Im Übrigen wird auf die obigen Ausführungen zur gebotenen Typisierung und Pauschalierung verwiesen. Es steht dem Gerichtsvollzieher frei, im erforderlichen Umfang Personal im Anstellungsverhältnis zu beschäftigen. Hingegen ist eine arbeitnehmergleiche Beschäftigung von Angehörigen ohne Entgelt und ohne die Entrichtung von Sozialbeiträgen - nach Wertung des Bundesverwaltungsgerichts (a.a.O.) - bei der Bemessung der Entschädigung außer Betracht zu lassen.

d) Der Senat folgt den zu vergleichbaren Gegenständen wie dem vorliegenden ergangenen Entscheidungen in Normenkontrollverfahren des Niedersächsischen Oberverwaltungsgerichts vom 7. Juli 2005 (Az. 5 KN 95/04, DÖD 2006, 179 ff), des Sächsischen Oberverwaltungsgerichts vom 9. Dezember 2005 (Az. 2 D 7/04, DGVZ 2006, 8 ff., Juris-Dokument MWRE001730600), des Oberverwaltungsgerichts Nordrhein-Westfalen vom 27. Januar 2006 (Az. 1 A 4120/04, Juris-Dokument MWRE206012886) oder des Oberverwaltungsgerichts Mecklenburg-Vorpommern vom 6. Juni 2006 (Az.
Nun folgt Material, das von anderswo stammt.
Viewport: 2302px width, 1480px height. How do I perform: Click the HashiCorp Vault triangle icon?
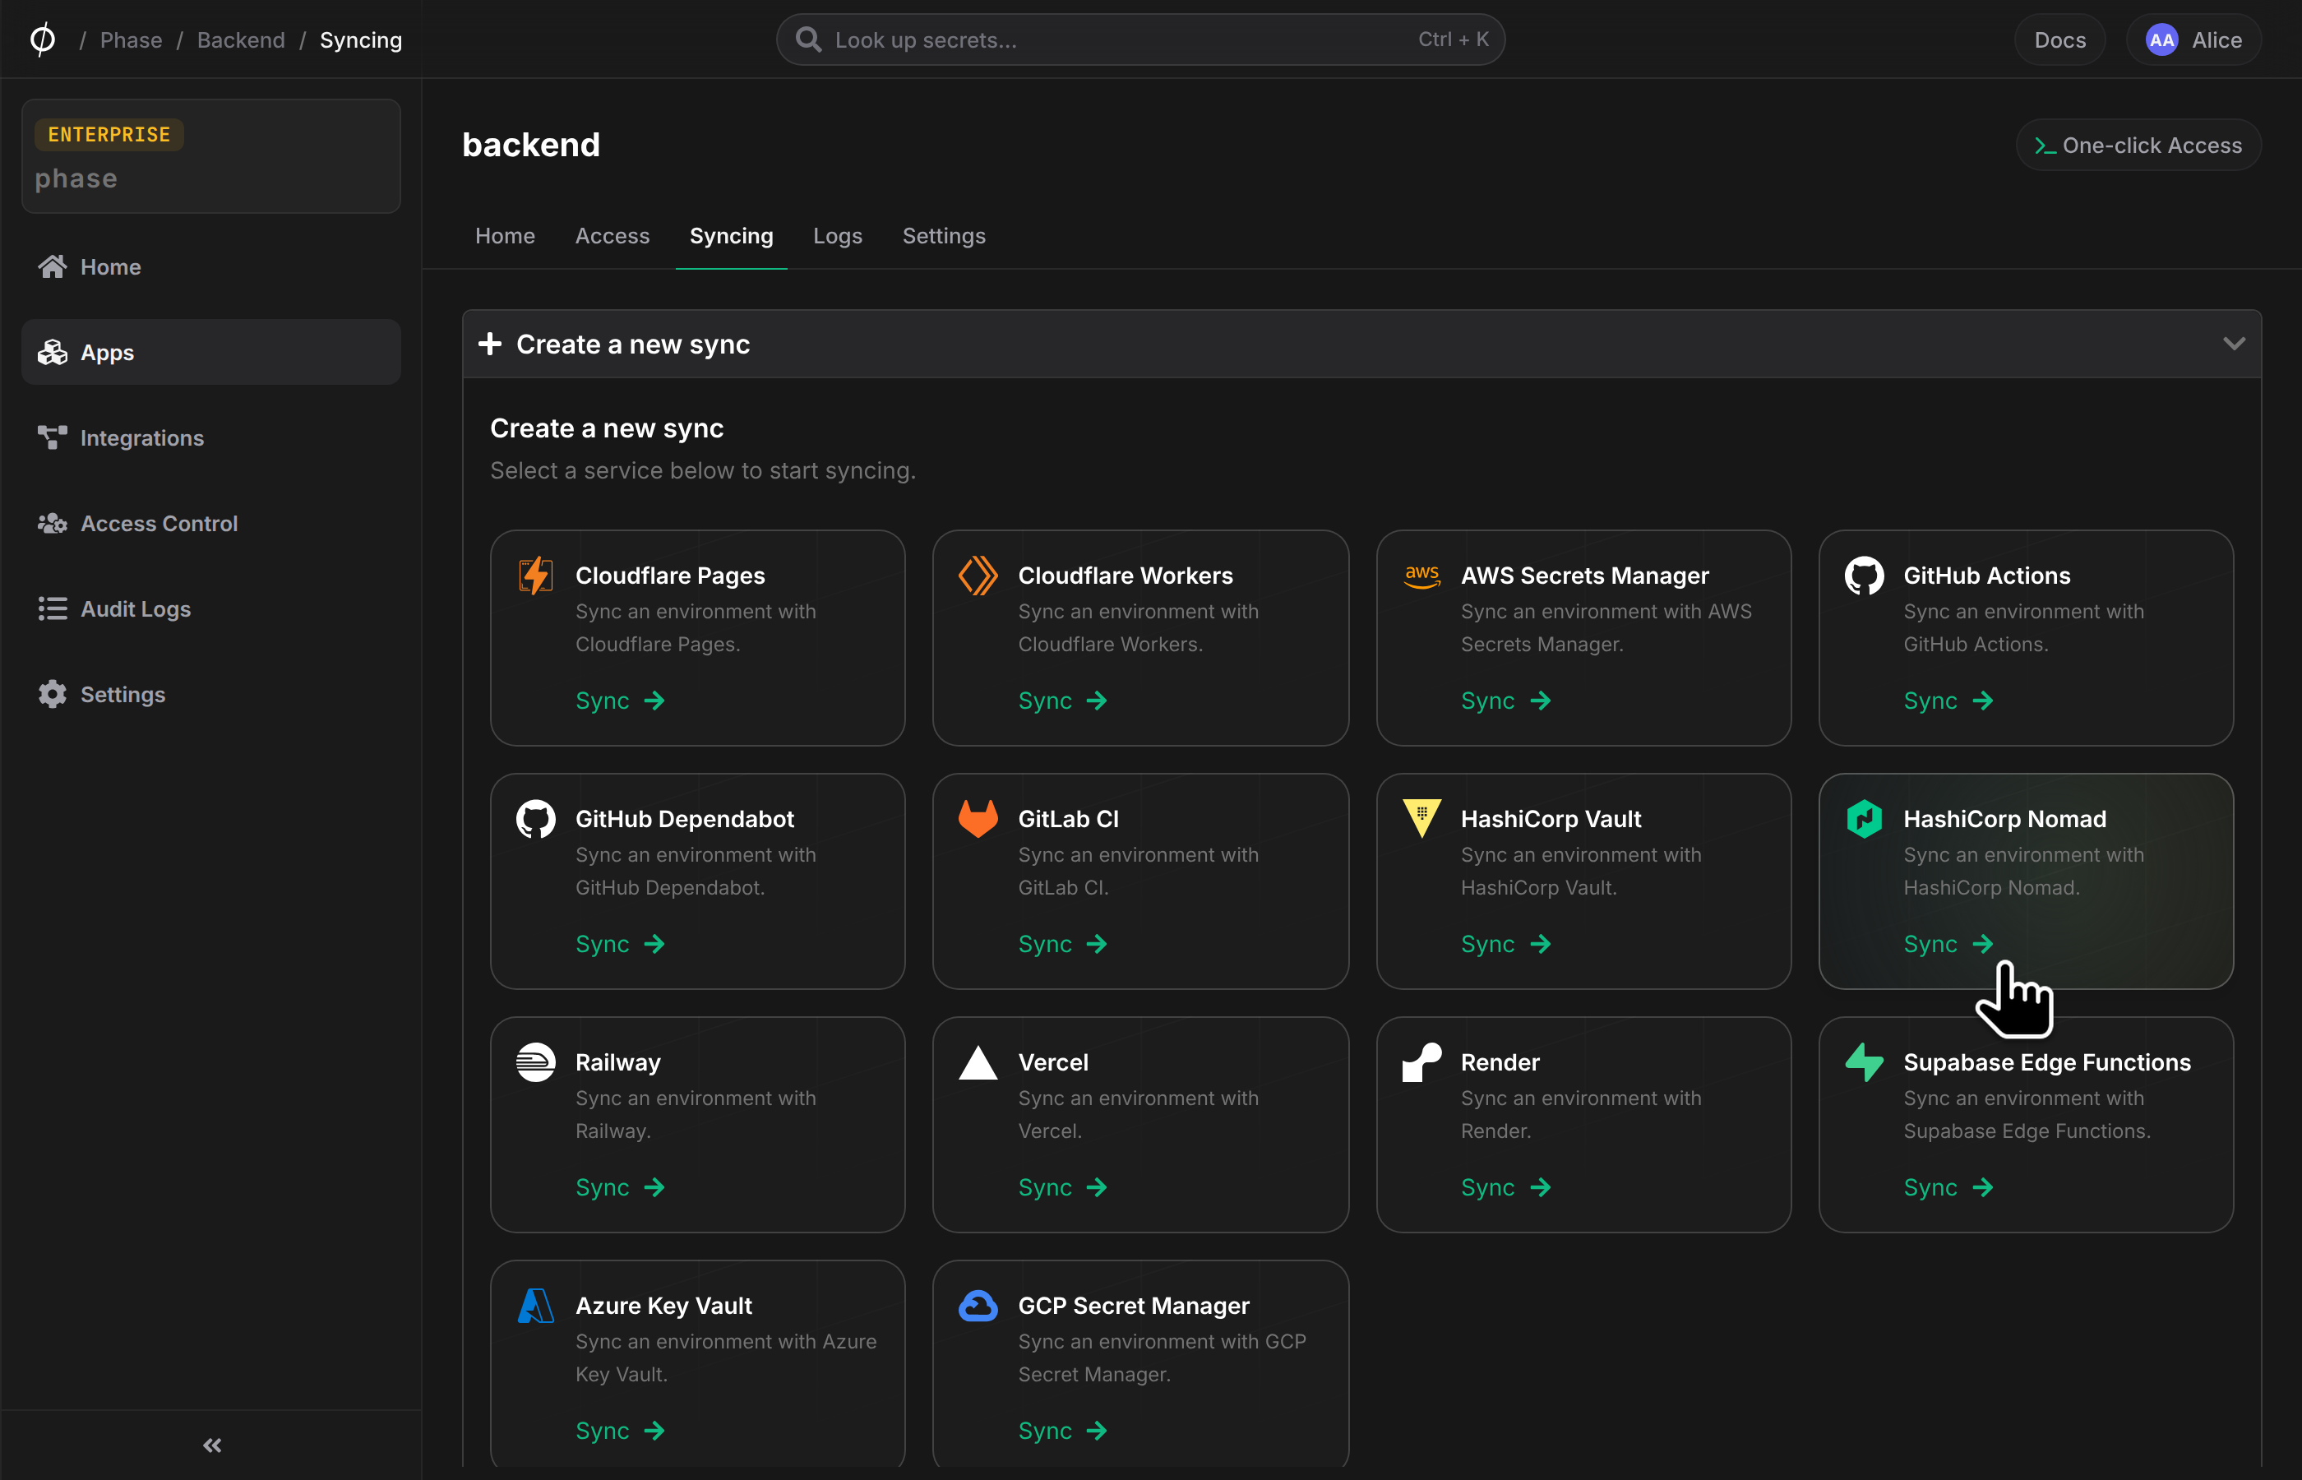[x=1421, y=819]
K 6/04, Juris-Dokument MWRE060000392), nur insoweit, als dort jeweils festgestellt wird, subjektiv-öffentliche Rechte der Gerichtsvollzieher würden mit Blick auf den Sachkostendefizite deutlich übersteigenden ungerechtfertigten Personalerstattungsbetrag nicht verletzt. Doch zieht der erkennende Senat, anders als diese Gerichte, daraus nicht den Schluss, dass die Normenkontrollanträge deshalb erfolglos bleiben müssen.
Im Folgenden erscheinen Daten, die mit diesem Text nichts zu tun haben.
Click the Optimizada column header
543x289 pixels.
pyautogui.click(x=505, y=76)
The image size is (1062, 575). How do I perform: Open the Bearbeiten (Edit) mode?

Da die angegriffenen Rechtsvorschriften objektiv mit einem für die Gültigkeit der Normen bedeutsamen Mangel behaftet sind, kommt es für den Erfolg des Normenkontrollverfahrens auf die Frage einer Verletzung subjektiver Rechte der Antragsteller insofern nicht an, weil § 113 Abs. 1 Satz 1 VwGO im Normenkontrollverfahren keine Anwendung findet (BVerwGE 88, 268). Das Normenkontrollverfahren hat nämlich den Charakter eines objektiven Rechtsbeanstandungsverfahrens (vgl. zutreffend Kopp/Schenke, VwGO, 14. Aufl. 2005, § 47RdNr. 3). Deshalb sind auch Verstöße gegen den Grundsatz der Erstattungsgerechtigkeit und gegen das Verbot der Überalimentierung entscheidungsrelevant. Diese liegen aber - wie dargelegt - vor.

e) Ergibt sich aus dem Vorstehenden der Verstoß der angegriffenen Verordnungen gegen höherrangiges Recht, so kommt es auf die weiteren, von den Antragstellern vorgetragenen Gesichtspunkte nicht mehr entscheidungserheblich an. Somit besteht kein Anlass zu einem Eingehen auf die Aspekte des Jährlichkeitsprinzips (abgesehen von der oben behandelten Frage der notwendigen Realitätsnähe auch in zeitlicher Hinsicht), eines rechtsstaatlichen Rückwirkungsverbots oder einer mittelbaren Diskriminierung von Teilzeitgerichtsvollziehern.

Bei dieser Sach- und Rechtslage sind die angegriffenen Änderungsverordnungen vom 18. Dezember 2002 (GVBl S. 517)und vom 29. September 2003 (GVBl S. 754) entsprechend dem Hauptantrag der Antragsteller für nichtig zu erklären.

Kosten: § 154 Abs. 1 VwGO.

Vorläufige Vollstreckbarkeit: § 167 VwGO, §§ 708 ff. ZPO.

Zulassung der Revision: § 132 Abs. 1 VwGO, § 127 Nr. 1 BRRG.

Beschluss:

Der Streitwert wird bis zur Verbindung der Verfahren jeweils auf 5.000 Euro, danach auf 25.000 Euro festgesetzt (§ 52 Abs. 2 GKG).